◆ **Testo citato**
═══

Tre giorni fa, Minniti è tornato a parlare dell’accordo stipulato con Tripoli alla stregua delle accuse del Commissario dei diritti umani del Consiglio d’Europa, Nils Muznieks.
Il 28 settembre Muznieks spedisce una lettera, che non vedrà mai risposta, al Ministero dove sottolinea che “consegnare individui alle autorità libiche o ad altri gruppi in Libia li espone al rischio reale di torture o di trattamenti inumani e degradanti, ed il fatto che le azione siano portate avanti in acque libiche non esime l’Italia dai suoi doveri stabiliti dalla Convenzione Europea dei diritti dell’uomo”.
Il commissario si riferisce chiaramente alle navi che il Governo italiano ha posizionato nella acque libiche con il preciso scopo di bloccare il flusso migratorio. Con particolare riguardo alla sentenza della Corte Europea del 2012 nonché all’articolo 3 della Convenzione che proibisce di esporre le persone alla tortura.
Il ministro Minniti, il 15 novembre, ha tenuto la question time alla Camera relativa all’accusa delle Nazioni Unite sul patto disumano siglato tra Italia e Libia, con allegati numerosi report che fotografano la situazione degradante e di schiavitù nella quale versano i migranti nei centri di detenzione libici.
Ne trapela la consapevolezza dell’esecutivo circa le atrocità che si consumano nelle “terrificanti prigioni”, Minniti dichiara che “la questione dei diritti umani è irrinunciabile” ma non “possiamo rassegnarci all’impossibilità di governare i flussi” e, anzi, “ se l’Unhcr ha potuto visitare i 28 sui 29 centri in Libia, lo si deve all’impegno del nostro Paese”.

═══

◆ **Richiesta**
Ricopia integralmente e senza modifiche il testo sull'accordo tra Italia e Libia. I record non hanno alcun rapporto con il testo sull'accordo tra Italia e Libia.

═══

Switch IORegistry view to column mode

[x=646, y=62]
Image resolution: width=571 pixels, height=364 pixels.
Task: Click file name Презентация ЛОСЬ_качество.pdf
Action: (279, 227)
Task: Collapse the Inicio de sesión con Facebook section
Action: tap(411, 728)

═══

◆ **Risposta**
Tre giorni fa, Minniti è tornato a parlare dell’accordo stipulato con Tripoli alla stregua delle accuse del Commissario dei diritti umani del Consiglio d’Europa, Nils Muznieks.
Il 28 settembre Muznieks spedisce una lettera, che non vedrà mai risposta, al Ministero dove sottolinea che “consegnare individui alle autorità libiche o ad altri gruppi in Libia li espone al rischio reale di torture o di trattamenti inumani e degradanti, ed il fatto che le azione siano portate avanti in acque libiche non esime l’Italia dai suoi doveri stabiliti dalla Convenzione Europea dei diritti dell’uomo”.
Il commissario si riferisce chiaramente alle navi che il Governo italiano ha posizionato nella acque libiche con il preciso scopo di bloccare il flusso migratorio. Con particolare riguardo alla sentenza della Corte Europea del 2012 nonché all’articolo 3 della Convenzione che proibisce di esporre le persone alla tortura.
Il ministro Minniti, il 15 novembre, ha tenuto la question time alla Camera relativa all’accusa delle Nazioni Unite sul patto disumano siglato tra Italia e Libia, con allegati numerosi report che fotografano la situazione degradante e di schiavitù nella quale versano i migranti nei centri di detenzione libici.
Ne trapela la consapevolezza dell’esecutivo circa le atrocità che si consumano nelle “terrificanti prigioni”, Minniti dichiara che “la questione dei diritti umani è irrinunciabile” ma non “possiamo rassegnarci all’impossibilità di governare i flussi” e, anzi, “ se l’Unhcr ha potuto visitare i 28 sui 29 centri in Libia, lo si deve all’impegno del nostro Paese”.